Los amigos tenemos por costumbre invitarnos a comer o cenar en casa, no a desayunar. Es un error. Para los mañaneros el desayuno representa una de las comidas más apetitosas, suculentas y agradecidas, la remota artesanía de la comida. Según qué desayunos, claro está. Tengo una amiga que dispone de casa con terraza y hemos instituido, muy de vez en cuando, nuestros desayunos particulares, tanto en verano como en invierno. Los almuerzos y las cenas los destinamos a encuentros más concurridos. En cambio los desayunos los reservamos, muy de vez en cuando, a nuestro rito sapiencial entre dos. No es necesario puntualizar que se trata de desayunos de tenedor y cuchillo, con postres hechos en casa, café, copa, puro y música de
Chopin, sin que eso signifique ninguna glotonería. Practicamos más bien la alta calidad de la mesura, o al menos nos lo proponemos.
Chopin, sin que eso signifique ninguna glotonería. Practicamos más bien la alta calidad de la mesura, o al menos nos lo proponemos.
Ayer, en pleno verano, convinimos que desayunaríamos en su terraza un buen xató (migas de bacalao con salsa romesco, ligada con almendras o avellanas, aceite, vinagre y el toque esencial de la ñora o pimiento seco). En realidad el adjetivo calificativo de la frase anterior sobra, porque en la mesa de aquella casa todo es bueno. En esta ocasión elegimos el xató como eje, pretexto o cojín de demás elementos.
En nuestros mesurados desayunos hemos logrado girar como un calcetín el concepto dominante de “lógica de mercado” y retornarle un sentido decente y republicano, en el que la ambición de enriquecimiento individual recupera el impulso de compartir como base de la magra civilización disponible. Representa un cambio redistributivo y complaciente de manera de pensar, con la certeza de que la vida no es más que una utopía surtida con algunos desayunos como estos, muy de vez en cuando.
La limitación de comensales no se debe a ninguna misantropía. Hemos lleguado a la conclusión que, junto con la conversación pausada y las sencillas exquisiteces del menú del día, el elemento más excepcional de este horario en la mesa de la terraza es poder mantener la charla en plena calma de primera hora, combinada con el canto de los pajaritos mañaneros y los nocturnos pianísticos, preludios y polonesas de Chopin como música grabada de fondo.
La suma de los cuatro elementos (la comida, la calma, los pajaritos y Chopin) crea un equilibrio prodigioso y frágil, una atmósfera de pequeño y momentáneo paraíso terrenal que no alcanzarían en caso de darse por separado. Es posible que otros invitados no lo entendiesen.
Nosotros dos charlamos sin cesar y la mayoría de las veces nos pasamos un poco de la raya con las copitas digestivas de la sobremesa, pero lo hacemos con una cadencia, un tono de voz y un espíritu de coexistencia pacífica entre puntos de vista eventualmente distintos que no todo el mundo practica. Me da miedo que a otros invitados les resultase aburrido y quisieran sacudirlo con manías más habituales, sobre todo con la perversión tertuliana de atropellarse verbalmente los unos a los otros, levantar la voz como en un campeonato de halterofilia o simplemente imponer la funesta pretensión de saber de todo y llevar razón.

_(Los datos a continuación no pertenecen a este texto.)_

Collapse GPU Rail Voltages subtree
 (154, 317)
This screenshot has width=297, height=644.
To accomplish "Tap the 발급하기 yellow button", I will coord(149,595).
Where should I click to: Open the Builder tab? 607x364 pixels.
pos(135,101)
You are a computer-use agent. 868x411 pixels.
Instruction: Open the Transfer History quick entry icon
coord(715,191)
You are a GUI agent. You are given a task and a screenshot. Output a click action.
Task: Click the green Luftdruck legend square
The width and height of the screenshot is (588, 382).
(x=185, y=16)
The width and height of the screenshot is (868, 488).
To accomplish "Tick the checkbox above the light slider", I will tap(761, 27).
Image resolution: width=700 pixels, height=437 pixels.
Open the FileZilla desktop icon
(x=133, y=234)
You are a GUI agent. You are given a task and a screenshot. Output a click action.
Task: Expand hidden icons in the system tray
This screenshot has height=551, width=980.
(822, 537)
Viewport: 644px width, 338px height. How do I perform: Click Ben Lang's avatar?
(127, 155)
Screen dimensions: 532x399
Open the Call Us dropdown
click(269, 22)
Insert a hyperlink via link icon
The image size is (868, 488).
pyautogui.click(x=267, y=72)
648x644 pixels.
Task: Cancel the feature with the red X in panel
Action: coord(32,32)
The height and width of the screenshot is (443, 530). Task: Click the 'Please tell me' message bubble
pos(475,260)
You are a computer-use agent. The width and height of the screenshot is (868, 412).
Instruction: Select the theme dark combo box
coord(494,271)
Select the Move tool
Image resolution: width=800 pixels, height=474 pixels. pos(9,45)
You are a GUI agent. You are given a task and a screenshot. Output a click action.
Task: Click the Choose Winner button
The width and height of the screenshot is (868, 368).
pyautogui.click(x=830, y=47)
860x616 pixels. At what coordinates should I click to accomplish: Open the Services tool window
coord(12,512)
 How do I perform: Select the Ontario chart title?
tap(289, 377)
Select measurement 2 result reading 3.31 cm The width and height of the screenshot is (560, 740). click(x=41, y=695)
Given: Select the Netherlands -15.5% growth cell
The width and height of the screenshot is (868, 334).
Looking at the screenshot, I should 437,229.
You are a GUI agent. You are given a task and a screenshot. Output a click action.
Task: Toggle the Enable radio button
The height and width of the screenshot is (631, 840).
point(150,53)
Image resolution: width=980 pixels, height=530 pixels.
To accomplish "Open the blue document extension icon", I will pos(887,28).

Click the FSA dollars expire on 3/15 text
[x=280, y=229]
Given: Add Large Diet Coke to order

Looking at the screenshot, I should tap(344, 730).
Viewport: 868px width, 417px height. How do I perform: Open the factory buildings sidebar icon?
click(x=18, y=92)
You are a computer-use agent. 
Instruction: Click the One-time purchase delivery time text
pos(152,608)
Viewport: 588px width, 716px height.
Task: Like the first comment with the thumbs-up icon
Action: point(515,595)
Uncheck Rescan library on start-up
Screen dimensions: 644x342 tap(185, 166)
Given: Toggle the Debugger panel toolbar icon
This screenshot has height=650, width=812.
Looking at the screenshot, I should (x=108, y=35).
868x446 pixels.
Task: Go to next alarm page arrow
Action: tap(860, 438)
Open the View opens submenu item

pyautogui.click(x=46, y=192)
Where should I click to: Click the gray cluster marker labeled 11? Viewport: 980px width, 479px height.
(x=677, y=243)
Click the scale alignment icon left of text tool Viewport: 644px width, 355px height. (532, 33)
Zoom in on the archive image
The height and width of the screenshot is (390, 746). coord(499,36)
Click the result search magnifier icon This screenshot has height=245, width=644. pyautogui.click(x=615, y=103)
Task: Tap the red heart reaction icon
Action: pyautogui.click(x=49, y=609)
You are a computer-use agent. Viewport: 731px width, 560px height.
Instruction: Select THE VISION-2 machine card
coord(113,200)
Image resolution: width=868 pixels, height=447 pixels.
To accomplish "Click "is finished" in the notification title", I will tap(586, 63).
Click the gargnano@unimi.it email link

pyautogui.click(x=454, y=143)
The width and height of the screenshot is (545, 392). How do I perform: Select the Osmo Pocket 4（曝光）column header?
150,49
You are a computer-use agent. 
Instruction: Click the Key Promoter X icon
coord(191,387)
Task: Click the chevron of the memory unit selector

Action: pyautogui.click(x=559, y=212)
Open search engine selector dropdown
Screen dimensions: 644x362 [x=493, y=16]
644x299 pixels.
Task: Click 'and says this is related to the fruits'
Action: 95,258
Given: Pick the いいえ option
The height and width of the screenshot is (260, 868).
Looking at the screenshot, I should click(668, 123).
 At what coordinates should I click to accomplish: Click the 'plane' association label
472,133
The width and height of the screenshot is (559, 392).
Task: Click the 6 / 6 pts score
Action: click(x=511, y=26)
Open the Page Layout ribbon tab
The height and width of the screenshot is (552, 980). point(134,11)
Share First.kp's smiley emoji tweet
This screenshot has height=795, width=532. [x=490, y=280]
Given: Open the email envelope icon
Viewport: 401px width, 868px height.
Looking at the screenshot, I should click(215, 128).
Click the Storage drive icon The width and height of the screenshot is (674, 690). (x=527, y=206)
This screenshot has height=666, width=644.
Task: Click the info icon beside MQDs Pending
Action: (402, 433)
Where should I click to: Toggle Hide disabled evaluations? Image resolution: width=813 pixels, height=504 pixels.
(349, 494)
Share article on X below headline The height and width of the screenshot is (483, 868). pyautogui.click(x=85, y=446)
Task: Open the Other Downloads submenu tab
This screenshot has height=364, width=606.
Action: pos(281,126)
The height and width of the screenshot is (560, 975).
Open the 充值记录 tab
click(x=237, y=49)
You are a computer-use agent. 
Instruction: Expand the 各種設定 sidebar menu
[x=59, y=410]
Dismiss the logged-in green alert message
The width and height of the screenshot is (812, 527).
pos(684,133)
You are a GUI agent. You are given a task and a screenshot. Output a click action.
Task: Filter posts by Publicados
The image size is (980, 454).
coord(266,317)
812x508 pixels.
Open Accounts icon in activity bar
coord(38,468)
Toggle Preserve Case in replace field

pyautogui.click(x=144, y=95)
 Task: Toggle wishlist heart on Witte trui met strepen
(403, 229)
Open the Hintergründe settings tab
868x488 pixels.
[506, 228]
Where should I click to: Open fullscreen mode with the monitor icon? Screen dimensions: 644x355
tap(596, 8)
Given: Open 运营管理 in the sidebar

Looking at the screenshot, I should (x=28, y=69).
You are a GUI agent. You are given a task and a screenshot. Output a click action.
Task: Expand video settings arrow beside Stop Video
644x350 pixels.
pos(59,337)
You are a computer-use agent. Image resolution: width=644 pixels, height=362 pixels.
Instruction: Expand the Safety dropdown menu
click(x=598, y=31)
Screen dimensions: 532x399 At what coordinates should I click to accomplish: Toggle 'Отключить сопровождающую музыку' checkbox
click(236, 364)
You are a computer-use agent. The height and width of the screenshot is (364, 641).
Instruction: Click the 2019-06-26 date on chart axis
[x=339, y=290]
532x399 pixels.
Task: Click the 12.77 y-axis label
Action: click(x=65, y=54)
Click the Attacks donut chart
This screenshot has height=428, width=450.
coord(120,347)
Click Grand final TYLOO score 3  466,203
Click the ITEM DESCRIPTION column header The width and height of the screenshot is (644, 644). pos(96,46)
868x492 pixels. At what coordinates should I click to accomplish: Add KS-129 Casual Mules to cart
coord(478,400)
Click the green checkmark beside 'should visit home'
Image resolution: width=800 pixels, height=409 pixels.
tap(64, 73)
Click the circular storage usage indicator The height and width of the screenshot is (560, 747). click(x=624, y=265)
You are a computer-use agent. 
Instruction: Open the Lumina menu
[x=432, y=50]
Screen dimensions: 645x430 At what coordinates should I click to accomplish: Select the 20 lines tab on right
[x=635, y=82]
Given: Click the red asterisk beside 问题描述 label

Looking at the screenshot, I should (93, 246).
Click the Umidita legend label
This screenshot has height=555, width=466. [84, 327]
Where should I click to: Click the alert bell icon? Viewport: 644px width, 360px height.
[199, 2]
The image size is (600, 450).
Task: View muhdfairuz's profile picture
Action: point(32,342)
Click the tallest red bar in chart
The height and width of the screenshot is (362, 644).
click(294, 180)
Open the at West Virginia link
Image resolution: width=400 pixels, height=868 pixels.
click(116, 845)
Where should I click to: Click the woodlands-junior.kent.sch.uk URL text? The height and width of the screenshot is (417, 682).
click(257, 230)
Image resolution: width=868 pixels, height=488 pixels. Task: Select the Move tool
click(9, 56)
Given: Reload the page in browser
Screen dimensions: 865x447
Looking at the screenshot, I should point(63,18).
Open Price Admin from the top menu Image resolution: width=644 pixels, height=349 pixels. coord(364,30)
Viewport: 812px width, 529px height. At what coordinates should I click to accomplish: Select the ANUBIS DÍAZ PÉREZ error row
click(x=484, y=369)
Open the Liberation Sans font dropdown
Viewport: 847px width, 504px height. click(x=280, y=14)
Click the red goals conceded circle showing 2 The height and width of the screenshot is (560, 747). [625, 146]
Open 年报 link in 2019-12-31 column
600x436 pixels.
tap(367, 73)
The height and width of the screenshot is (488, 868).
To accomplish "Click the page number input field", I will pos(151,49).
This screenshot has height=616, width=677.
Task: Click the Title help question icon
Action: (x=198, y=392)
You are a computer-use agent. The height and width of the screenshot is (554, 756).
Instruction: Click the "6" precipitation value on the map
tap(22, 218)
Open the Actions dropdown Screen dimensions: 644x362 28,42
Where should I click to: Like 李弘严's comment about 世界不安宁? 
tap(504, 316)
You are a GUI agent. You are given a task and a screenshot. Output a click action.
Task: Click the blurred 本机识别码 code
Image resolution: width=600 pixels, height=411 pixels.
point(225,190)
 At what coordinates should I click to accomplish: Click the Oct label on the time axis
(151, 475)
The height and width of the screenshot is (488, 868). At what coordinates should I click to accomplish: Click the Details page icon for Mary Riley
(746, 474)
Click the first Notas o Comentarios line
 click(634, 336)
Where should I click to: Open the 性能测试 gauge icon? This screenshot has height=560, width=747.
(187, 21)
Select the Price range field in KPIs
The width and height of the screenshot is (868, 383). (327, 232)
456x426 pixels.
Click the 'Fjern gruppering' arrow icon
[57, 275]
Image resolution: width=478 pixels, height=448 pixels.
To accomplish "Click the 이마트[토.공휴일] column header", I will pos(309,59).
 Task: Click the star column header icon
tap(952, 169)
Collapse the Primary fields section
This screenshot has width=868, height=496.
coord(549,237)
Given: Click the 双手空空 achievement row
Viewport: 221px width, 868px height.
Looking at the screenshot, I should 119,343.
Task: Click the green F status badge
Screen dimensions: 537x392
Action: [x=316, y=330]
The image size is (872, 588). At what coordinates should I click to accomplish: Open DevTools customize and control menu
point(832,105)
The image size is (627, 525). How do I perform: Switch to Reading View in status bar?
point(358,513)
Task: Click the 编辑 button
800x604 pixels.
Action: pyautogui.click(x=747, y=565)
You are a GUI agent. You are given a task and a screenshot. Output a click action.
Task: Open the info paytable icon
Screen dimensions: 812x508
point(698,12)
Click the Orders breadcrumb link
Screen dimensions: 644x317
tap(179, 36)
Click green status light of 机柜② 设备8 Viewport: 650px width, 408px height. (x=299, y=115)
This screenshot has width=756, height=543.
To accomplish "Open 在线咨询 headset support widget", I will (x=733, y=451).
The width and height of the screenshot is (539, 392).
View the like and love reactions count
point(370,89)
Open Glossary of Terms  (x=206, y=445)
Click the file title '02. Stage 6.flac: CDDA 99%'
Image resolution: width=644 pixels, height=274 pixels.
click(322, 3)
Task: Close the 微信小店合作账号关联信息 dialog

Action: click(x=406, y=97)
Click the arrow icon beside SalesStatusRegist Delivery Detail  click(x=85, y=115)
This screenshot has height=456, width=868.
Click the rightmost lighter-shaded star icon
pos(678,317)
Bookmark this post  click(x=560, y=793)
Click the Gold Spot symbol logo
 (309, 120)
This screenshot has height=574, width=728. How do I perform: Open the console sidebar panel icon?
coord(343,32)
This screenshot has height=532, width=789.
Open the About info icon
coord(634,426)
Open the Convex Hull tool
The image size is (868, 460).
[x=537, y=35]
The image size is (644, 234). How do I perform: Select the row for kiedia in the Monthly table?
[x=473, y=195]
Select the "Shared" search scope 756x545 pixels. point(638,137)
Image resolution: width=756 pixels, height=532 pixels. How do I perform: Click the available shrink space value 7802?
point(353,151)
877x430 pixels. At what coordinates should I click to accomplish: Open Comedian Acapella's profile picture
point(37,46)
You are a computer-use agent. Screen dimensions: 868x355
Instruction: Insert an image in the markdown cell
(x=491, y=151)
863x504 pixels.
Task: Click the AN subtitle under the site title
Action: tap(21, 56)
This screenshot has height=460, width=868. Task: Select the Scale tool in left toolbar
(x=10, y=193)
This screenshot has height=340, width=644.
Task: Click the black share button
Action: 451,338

Nosotros dos charlamos tranquilamente, tanto si estamos de acuerdo como si no lo estamos. Nos hacemos mayores y ahora ya sabemos que el dédalo de las pequeñas armonías, el guión moral y el punto de equilibrio de las mejores cosas de la vida es tan relativo, inestable y opinable que debemos defender con dientes y uñas los momentos mullidos, temperados y amables de la diversidad humana.
De esos desayunos salgo montado en una nube. A veces me cuesta encontrar, con paso vacilante por la calle, la estación de metro más próxima para regresar. Lo interpreto como uno de los indicios pasajeros y solventes de la felicidad material. En las nubes beatíficas de la eternidad seguro que caminan de este modo. Y el xató, el jamón, el vinito, el pastel, el orujo y el Partagás estaban de campanillas.